Question

Given a uniform electric field $\vec E = 5 \times {10^3}\hat i\,N{C^{ - 1}}$, find the flux of this field through a square of $10\,cm$ on a side whose plane is parallel to the $YZ$ plane. What would be the flux through the same square if the plane makes a ${30^ \circ }$ angle with the $X$ axis?

Answer 1

Hint
The flux of the electric field is determined by the electric flux on the electric field formula. Initially the electric field parallel to the $YZ$ plane, so the angle of the electric flux is taken as zero, then the electric flux can be determined. Then the same electric field is ${30^ \circ }$ with the $X$ axis, then the opposite angle of ${60^ \circ }$ is taken, then the flux can be determined.
The electric flux in the electric field is given by,
$\Rightarrow F = ES\cos \theta$
Where, $F$ is the electric flux, $E$ is the electric field, $S$ is the area of the square and $\theta$ is the angle of the square.

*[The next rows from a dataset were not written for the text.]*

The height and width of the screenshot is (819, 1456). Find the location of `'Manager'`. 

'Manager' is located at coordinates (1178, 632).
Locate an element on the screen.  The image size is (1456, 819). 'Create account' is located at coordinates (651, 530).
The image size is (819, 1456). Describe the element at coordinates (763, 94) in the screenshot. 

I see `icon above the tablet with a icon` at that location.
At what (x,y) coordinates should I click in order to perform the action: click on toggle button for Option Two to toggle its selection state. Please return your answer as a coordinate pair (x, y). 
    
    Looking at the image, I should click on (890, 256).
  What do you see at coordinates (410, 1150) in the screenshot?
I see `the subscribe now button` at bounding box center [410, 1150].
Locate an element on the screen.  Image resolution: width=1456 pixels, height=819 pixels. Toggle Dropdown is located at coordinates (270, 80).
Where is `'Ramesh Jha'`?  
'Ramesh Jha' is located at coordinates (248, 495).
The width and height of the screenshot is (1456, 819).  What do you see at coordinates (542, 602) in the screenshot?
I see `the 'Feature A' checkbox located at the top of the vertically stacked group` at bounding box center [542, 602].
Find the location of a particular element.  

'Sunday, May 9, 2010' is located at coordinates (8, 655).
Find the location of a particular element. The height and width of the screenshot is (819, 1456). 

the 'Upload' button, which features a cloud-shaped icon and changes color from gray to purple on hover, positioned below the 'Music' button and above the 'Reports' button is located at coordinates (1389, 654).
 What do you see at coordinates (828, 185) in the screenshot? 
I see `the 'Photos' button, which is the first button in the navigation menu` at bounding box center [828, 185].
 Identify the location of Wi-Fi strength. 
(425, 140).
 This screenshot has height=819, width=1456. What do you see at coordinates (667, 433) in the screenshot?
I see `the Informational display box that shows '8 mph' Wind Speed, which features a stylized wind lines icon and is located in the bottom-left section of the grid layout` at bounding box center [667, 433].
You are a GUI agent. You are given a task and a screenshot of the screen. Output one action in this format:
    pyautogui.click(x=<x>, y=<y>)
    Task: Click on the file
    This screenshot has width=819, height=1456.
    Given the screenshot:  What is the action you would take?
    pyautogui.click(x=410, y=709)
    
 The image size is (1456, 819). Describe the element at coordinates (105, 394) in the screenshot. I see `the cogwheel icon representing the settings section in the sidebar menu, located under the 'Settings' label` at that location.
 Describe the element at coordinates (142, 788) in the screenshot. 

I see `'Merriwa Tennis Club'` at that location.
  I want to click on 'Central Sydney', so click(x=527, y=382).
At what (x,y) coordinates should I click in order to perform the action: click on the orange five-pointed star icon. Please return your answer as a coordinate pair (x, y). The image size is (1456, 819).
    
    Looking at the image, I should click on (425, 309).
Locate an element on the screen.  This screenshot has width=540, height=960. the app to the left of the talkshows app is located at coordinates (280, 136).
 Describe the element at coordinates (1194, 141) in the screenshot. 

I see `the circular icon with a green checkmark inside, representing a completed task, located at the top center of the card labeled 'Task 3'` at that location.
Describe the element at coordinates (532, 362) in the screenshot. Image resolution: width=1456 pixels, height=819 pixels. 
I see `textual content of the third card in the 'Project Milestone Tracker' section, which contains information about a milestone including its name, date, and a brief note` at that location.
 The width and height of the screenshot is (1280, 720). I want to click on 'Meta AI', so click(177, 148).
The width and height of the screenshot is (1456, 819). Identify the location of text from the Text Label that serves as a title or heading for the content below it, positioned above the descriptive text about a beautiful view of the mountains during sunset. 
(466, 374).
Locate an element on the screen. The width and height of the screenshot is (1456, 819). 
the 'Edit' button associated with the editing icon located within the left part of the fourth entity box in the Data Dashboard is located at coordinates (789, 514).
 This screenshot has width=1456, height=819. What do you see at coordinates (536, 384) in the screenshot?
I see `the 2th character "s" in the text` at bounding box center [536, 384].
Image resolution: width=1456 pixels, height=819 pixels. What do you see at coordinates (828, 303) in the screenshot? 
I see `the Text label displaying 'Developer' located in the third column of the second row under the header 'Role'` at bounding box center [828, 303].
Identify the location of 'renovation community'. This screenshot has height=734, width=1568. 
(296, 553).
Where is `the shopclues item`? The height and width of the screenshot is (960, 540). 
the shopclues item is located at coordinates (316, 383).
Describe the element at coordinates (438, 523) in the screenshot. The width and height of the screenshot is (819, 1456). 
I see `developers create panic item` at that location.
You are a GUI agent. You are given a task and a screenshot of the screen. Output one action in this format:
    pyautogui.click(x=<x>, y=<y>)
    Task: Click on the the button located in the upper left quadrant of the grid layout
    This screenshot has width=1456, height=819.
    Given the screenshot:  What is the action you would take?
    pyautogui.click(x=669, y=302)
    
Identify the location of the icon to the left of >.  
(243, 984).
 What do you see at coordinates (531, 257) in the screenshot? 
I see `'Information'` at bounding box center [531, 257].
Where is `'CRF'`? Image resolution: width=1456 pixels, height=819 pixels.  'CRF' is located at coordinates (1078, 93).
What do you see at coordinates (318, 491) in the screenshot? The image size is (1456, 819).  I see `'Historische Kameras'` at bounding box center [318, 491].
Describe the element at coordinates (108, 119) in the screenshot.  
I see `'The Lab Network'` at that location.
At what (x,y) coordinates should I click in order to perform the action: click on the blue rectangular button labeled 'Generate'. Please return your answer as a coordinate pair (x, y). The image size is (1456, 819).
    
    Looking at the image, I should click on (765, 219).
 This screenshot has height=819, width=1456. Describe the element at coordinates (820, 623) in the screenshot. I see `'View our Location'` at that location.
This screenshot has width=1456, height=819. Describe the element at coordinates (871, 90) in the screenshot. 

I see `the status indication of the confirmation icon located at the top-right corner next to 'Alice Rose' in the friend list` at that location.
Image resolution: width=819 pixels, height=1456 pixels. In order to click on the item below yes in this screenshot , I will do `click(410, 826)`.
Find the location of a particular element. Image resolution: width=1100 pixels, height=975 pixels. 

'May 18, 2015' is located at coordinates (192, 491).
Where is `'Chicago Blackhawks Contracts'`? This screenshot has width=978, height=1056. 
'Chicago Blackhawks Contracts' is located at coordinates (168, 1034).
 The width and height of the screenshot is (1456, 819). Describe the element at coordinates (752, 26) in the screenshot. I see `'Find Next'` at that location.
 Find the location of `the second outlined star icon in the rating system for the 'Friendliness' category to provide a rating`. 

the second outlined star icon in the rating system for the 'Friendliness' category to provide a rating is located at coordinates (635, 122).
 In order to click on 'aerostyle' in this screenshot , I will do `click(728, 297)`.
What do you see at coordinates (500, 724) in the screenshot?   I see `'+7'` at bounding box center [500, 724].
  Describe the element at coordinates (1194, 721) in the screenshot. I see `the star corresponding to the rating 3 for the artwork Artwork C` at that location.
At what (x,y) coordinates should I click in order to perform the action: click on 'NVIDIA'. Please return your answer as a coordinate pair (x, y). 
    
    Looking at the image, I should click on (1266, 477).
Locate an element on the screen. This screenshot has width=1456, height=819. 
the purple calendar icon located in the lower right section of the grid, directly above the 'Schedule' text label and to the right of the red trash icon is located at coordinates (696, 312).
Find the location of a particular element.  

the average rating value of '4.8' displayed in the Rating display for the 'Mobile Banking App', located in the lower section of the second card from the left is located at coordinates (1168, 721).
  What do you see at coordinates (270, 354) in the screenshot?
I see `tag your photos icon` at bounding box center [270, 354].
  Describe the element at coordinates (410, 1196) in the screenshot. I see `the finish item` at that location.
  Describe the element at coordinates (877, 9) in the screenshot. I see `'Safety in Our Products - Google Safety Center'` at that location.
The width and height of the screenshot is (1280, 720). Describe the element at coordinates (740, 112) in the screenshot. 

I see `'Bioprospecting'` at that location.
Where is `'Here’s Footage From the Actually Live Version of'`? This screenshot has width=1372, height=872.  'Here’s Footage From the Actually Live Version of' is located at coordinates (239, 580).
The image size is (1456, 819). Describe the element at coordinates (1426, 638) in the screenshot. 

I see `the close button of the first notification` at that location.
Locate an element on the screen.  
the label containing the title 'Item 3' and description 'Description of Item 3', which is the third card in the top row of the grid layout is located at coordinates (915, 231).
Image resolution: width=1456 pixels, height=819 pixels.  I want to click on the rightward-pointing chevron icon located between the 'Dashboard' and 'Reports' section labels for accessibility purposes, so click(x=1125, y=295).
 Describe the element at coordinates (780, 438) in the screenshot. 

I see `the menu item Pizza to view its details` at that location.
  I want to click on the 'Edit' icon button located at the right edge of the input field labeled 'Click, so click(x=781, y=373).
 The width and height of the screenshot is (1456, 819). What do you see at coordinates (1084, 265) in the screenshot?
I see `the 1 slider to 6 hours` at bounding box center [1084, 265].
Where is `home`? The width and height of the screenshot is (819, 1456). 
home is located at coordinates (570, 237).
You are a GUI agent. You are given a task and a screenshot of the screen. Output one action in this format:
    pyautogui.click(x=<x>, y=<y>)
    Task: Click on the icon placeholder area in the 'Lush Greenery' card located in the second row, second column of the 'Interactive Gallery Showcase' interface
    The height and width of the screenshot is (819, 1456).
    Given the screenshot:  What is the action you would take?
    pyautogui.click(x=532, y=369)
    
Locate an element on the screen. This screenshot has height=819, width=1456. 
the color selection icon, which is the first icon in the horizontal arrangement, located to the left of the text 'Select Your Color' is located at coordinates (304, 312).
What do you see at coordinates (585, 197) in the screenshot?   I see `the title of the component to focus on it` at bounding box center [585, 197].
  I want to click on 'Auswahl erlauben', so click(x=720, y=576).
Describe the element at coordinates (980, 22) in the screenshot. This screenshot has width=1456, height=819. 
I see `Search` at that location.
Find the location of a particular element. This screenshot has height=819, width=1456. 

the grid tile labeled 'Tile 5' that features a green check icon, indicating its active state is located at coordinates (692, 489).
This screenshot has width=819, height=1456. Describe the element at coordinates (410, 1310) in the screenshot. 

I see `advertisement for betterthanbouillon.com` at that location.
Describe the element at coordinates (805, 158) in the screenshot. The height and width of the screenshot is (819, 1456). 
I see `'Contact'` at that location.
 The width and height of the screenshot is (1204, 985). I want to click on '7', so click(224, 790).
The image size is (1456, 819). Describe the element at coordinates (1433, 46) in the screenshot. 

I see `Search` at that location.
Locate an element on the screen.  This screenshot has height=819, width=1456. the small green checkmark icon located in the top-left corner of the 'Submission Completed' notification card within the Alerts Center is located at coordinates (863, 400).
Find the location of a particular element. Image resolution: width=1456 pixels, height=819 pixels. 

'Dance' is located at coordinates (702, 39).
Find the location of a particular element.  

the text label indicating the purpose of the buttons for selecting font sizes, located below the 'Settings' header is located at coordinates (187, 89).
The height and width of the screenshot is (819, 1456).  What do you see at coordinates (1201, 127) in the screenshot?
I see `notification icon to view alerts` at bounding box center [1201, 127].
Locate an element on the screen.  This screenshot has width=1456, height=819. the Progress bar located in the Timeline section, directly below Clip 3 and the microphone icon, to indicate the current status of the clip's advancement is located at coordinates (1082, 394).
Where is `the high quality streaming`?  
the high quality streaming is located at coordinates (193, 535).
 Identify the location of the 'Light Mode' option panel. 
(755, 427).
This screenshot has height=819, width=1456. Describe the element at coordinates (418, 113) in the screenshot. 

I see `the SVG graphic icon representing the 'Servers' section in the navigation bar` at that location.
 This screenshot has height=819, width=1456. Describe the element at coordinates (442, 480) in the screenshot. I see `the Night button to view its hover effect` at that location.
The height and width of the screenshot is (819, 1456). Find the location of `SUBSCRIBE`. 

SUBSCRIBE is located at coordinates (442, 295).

Complete step by step answer
Given that, The electric field is, $\vec E = 5 \times {10^3}\hat i\,N{C^{ - 1}}$,
The length of the square is, $l = 10\,cm$,
The angle of the square with the $X$ axis, $\theta = {30^ \circ }$
Now, The electric flux in the electric field is given by,
$\Rightarrow F = ES\cos \theta \,.................\left( 1 \right)$
Initially the electric field parallel to the $YZ$ plane, so the angle of the electric flux is taken as zero. $\theta = {0^ \circ }$
By substituting the electric field and the area of the square and the angle in the above equation, then
$\Rightarrow F = 5 \times {10^3} \times {\left( {10 \times {{10}^{ - 2}}} \right)^2}\cos {0^ \circ }$
From the trigonometry, the value of the $\cos {0^ \circ } = 1$, then
$\Rightarrow F = 5 \times {10^3} \times {\left( {10 \times {{10}^{ - 2}}} \right)^2}$
By squaring the terms in the above equation, then
$\Rightarrow F = 5 \times {10^3} \times 100 \times {10^{ - 4}}$
By multiplying the terms in the above equation, then
$\Rightarrow F = 50\,N{C^{ - 1}}{m^2}$
Now the square makes an ${30^ \circ }$ angle with the $X$ axis, then the angle is $\theta = {60^ \circ }$
Substitute the electric field and the area of the square and the angle in the above equation (1), then
$\Rightarrow F = 5 \times {10^3} \times {\left( {10 \times {{10}^{ - 2}}} \right)^2}\cos {60^ \circ }$
From the trigonometry, the value of the $\cos {60^ \circ } = \dfrac{1}{2}$, then
$\Rightarrow F = 5 \times {10^3} \times {\left( {10 \times {{10}^{ - 2}}} \right)^2} \times \dfrac{1}{2}$
By squaring the terms in the above equation, then
$\Rightarrow F = 5 \times {10^3} \times 100 \times {10^{ - 4}} \times \dfrac{1}{2}$
By multiplying the terms in the above equation, then
$\Rightarrow F = 25\,N{C^{ - 1}}{m^2}$
Thus, the electric flux when the square is parallel to the $YZ$ plane is, $F = 50\,N{C^{ - 1}}{m^2}$.
Thus, the electric flux when the square is ${30^ \circ }$ angle with the $X$ axis is, $F = 50\,N{C^{ - 1}}{m^2}$.

Note
The electric flux is directly proportional to the electric field in the square and the area of the square and the angle of the square. If the electric field in the square and the area of the square increases, the electric flux in the square increases.